名古屋E&J法律事務所ブログ

2017.03.22 水曜日

事業承継と跡取りの地位の保全

 事業承継の問題では中小企業でも会社の支配権を争う事態が生じる。遺言や生前贈与で株式を長男に手渡しても遺留分という権利が他の相続人に残る。
 
 遺留分というのは相続人固有の権利で,生前贈与や遺言による贈与の一部を取り戻す権利だ。たとえば,兄弟二人しか相続しない場合,弟には4分の1の権利が残る。弟が4分の1の権利を遺留分を行使し,全株相続した兄に対して4分の1の取り戻しを請求できる。
 
 会社の価値が低く,株価が安ければよいが,中には会社価値が1億円とか2億円とかする場合がある。

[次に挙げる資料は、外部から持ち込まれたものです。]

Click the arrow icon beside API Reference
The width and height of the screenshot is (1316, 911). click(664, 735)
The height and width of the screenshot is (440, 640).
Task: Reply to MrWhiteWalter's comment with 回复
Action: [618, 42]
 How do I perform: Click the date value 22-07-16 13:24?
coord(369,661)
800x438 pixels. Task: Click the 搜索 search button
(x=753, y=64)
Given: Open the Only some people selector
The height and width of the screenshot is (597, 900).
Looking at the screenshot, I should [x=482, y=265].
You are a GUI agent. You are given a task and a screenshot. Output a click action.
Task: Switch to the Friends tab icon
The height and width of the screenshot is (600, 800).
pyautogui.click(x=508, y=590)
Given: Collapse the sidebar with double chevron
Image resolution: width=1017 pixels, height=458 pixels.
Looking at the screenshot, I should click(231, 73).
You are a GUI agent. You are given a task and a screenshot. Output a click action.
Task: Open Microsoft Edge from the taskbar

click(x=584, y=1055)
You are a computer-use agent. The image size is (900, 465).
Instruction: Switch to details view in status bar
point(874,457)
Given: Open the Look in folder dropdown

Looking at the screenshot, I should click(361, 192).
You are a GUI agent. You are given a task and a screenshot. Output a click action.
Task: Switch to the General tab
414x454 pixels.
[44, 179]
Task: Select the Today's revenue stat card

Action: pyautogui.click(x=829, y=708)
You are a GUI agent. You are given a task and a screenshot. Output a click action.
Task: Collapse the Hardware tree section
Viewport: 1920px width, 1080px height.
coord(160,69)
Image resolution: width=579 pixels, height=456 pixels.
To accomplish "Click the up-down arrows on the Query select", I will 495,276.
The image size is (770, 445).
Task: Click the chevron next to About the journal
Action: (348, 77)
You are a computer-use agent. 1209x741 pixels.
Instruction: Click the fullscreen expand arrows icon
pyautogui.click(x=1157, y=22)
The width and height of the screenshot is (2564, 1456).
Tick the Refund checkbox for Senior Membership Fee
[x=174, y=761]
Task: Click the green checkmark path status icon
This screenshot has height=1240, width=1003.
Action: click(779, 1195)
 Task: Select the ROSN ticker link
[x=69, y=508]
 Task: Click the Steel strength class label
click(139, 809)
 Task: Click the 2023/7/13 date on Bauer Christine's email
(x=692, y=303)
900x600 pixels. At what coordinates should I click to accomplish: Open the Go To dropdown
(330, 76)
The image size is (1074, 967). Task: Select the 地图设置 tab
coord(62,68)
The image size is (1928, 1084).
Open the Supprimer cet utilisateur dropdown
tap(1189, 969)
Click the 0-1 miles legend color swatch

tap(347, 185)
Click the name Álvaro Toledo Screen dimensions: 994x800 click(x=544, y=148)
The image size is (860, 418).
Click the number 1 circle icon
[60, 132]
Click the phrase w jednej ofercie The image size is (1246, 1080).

本来なら承継時に株価を操作して安くして承継させるのが通常だが,社長が突然死した場合であるとか,そのうちそのうちで準備を怠った場合には遺留分などを巡って争いが生じる。
 
 こうした相続問題対策のために種類株式という方式が最近はよく使われる。会社法は様々なタイプの株式を利用できるようになっている。
 
 たとえば,同じ株式でも議決権無き株式というのがある。定款でAタイプ株式は議決権を与え,Bタイプ株式には議決権がない株式というのを作ることできる。国税庁の考えは基本的には株価には影響を与えないというものなので,遺留分行使に際しては議決権なき株式を利用することもある。
 
 あるいは,属人的株式という不思議な株式を利用することもある。これは閉鎖会社について認められた制度で,特定の株主についてのみ議決権を与えることができる制度だ。たとえば,「代表取締役たる株主のみに議決権を与える。」と定款で定めると議決権は代表取締役に集中する。もし,代表取締役が株を売ると,この株は普通の株にもどり議決権はなくなる。つまり,「人」に注目して株式の性質を変えてしまうというものだ。
 
 ともかく,支配権を万全にしたいのであれば,会社法上の工夫を行って跡取りの地位を守らなければならない。